> [TEXT EXCERPT]
When I finally got to the bridge that crossed into New York,  I stopped to pull out my cash and give it to the police officer who was manning the booth. Apparently, he was inexperienced with using the gate mechanism, because when I tried to go through the gate he sent it down crashing into my face. This was followed by an immediate up-motion which nearly lifted my helmet right off my head.  I looked at him and he simply shrugged with embarrassment.  Welcome to New York.

As I headed further into New York, however, my destination time kept creeping later and later because of the traffic. NY traffic basically clogs every artery of Long Island.  Finally, when I was on the last stretch of highway, the GPS told me that I was half an hour late and I was still in stop-and-go traffic. I thought to myself, "Was it worth it to travel all this way only to be disappointed in the fact that I didn't get a demo? Was it worth it?" Tamping down my rising frustration, I kept urging the cars to go faster. Unfortunately, by the time I got to my destination, my allotted time for the demo had passed. Even though I left an hour and a half early, I failed my mission; my only reason for the trip.  However, when I at last walked over to the Oculus Rift booth at the Long Island Best Buy, I was elated to discover that it was no big deal to bump my demo forward, I would just have to wait for one more person to do a demo!

The Demo:

Have you ever felt primal fear? My demo of the Oculus Rift had been going great so far.   I saw a low-polygon rendering of a forest with some animals, but what was fascinating about it was that when I turned my head, I could hear the direction where the animal sounds were coming from. Oculus calls it 3D audio.  I also was shown a miniature city that I could lean toward and look at where all the tiny people were going about the streets throwing frisbees, driving cars Etc.

This was what I had seen so far.  At this point it had definitely been pretty cool and it felt 3D, but there was nothing that had truly impressed me. Maybe it was a strategic decision on their part to structure the demo this way, because it was right then that I was transported into a huge atrium hallway. Looking around, I could see sunlight pouring in through a glass wall that was about 70 feet high and maybe four hundred feet long. I heard a noise and looked to the very end of the hallway. Stepping out into the sun was a T-Rex that started walking towards me!  As it came close, I looked up and my jaw involuntarily hit the floor.  I guess I never fully conceptualized how big T-Rex was, but you could feel its presence in that moment. But then, right then, it leaned its head towards me and looked me in the eye from about 5 feet away. Have you ever felt primal fear?? I almost almost took a step back cuz I definitely felt afraid! The thing was really there in front of me....and that was when I knew for sure; the future is here.


Although Oculus Rift is a very unrefined and primitive technology (the image looks kind-of grainy and it looks like you're looking through an old deep divers mask), the T-Rex demo helped me understand that this technology is going to change the world for sure.  I can just imagine being put inside of a Godzilla movie and actually feeling how big and menacing He is. I can imagine how crazy it would be to be in the middle of a Transformers battle with the sounds and destruction of Michael Bay explosions, and this only covers the entertainment ramifications! The potential that this technology has for upheaving the general computing infrastructure is massive.

> [RECORDED INFORMATION]
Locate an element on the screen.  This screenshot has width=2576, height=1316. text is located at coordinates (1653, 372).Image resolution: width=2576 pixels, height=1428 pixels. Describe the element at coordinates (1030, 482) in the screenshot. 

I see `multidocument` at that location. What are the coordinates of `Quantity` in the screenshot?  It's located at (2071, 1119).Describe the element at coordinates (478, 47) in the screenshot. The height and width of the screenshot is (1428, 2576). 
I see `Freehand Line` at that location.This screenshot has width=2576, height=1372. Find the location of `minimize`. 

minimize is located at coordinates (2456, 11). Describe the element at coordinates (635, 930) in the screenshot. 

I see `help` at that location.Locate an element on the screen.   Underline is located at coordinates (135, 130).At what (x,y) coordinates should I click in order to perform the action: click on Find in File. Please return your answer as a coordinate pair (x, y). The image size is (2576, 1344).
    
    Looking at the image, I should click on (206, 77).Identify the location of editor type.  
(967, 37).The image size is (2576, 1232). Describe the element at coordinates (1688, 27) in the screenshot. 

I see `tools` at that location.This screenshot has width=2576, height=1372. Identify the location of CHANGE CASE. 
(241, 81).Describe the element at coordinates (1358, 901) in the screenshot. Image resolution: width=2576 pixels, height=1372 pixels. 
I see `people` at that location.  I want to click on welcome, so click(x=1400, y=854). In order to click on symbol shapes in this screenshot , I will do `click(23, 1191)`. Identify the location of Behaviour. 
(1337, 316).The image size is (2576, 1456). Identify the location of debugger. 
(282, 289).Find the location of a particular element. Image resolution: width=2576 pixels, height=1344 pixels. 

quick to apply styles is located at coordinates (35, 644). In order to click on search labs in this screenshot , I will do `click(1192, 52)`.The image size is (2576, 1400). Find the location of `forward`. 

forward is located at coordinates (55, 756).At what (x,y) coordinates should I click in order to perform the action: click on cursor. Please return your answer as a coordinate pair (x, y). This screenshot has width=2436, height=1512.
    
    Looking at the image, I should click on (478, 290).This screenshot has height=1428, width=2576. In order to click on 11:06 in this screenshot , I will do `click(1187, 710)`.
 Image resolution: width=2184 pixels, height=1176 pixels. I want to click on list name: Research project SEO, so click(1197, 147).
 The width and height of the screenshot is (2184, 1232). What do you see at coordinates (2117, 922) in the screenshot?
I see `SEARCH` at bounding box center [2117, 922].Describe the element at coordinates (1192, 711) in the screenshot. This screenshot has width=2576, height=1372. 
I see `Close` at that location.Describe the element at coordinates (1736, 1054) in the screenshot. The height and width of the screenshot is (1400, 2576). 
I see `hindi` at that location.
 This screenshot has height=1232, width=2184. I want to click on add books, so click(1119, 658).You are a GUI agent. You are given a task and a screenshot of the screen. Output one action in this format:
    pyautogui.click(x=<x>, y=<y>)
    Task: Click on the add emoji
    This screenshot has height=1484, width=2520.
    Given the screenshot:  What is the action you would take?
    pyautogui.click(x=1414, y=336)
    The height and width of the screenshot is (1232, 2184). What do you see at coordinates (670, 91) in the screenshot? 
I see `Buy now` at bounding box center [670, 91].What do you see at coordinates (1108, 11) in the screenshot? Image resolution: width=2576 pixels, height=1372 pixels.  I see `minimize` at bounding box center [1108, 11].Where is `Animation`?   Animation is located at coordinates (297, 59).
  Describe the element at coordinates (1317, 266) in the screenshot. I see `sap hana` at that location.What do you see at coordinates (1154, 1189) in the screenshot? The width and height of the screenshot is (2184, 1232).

> [WRITTEN EXERCISE 1] In the Oculus Rift account, where was the Oculus Rift booth located?
> [WRITTEN EXERCISE 2] Pick up the Oculus Rift account after its final sentence and keep writing in the same voice.

> [RESULT 1] At the Long Island Best Buy.

> [RESULT 2]
The Detour:

After the 10-minute demo was over, I thought to myself, "I drove all this way to try something out for 10 minutes. Was it worth it?" As I was contemplating this, I began to think that maybe, since I had already driven all this way,  I should try to go to Manhattan. What I didn't realize, however, was that Manhattan is something like an hour and a half drive from Long Island. But I thought, hey, why not go for it anyway!  So I began the drive and finally made it into New York City proper.  I was maybe  15 minutes out from Manhattan when I inadvertently made a wrong turn and ended up in this really sketchy part of the city.  Normally this would be that big of a deal because I could just use my GPS to get me out of it. However, it was right then, of course, that Murphy decided he must not be denied and my GPS batteries quit on me. So, I did what any reasonable American caught in a sketchy part of New York without GPS would do: I got the fuck out of town ASAP!  Fortunately, after talking with a cabbie, he gave me very simple directions to get out of the city.

The return leg should have been the simple, uninteresting, and boring part of the journey, it turned out that the adventure was far from over.

The Way Back:

Half an hour into the return, the sun had set, and the traffic slowed to a state of stop and go. As I sat there, I realized that this exit must be some sort of massive weigh station for tractor trailer trucks  because I was literally boxed in on all sides by them. This continued for another nerve-wracking half an hour as we slowly inched by the exit. I'm not sure my clutch has ever gotten that much of a workout before.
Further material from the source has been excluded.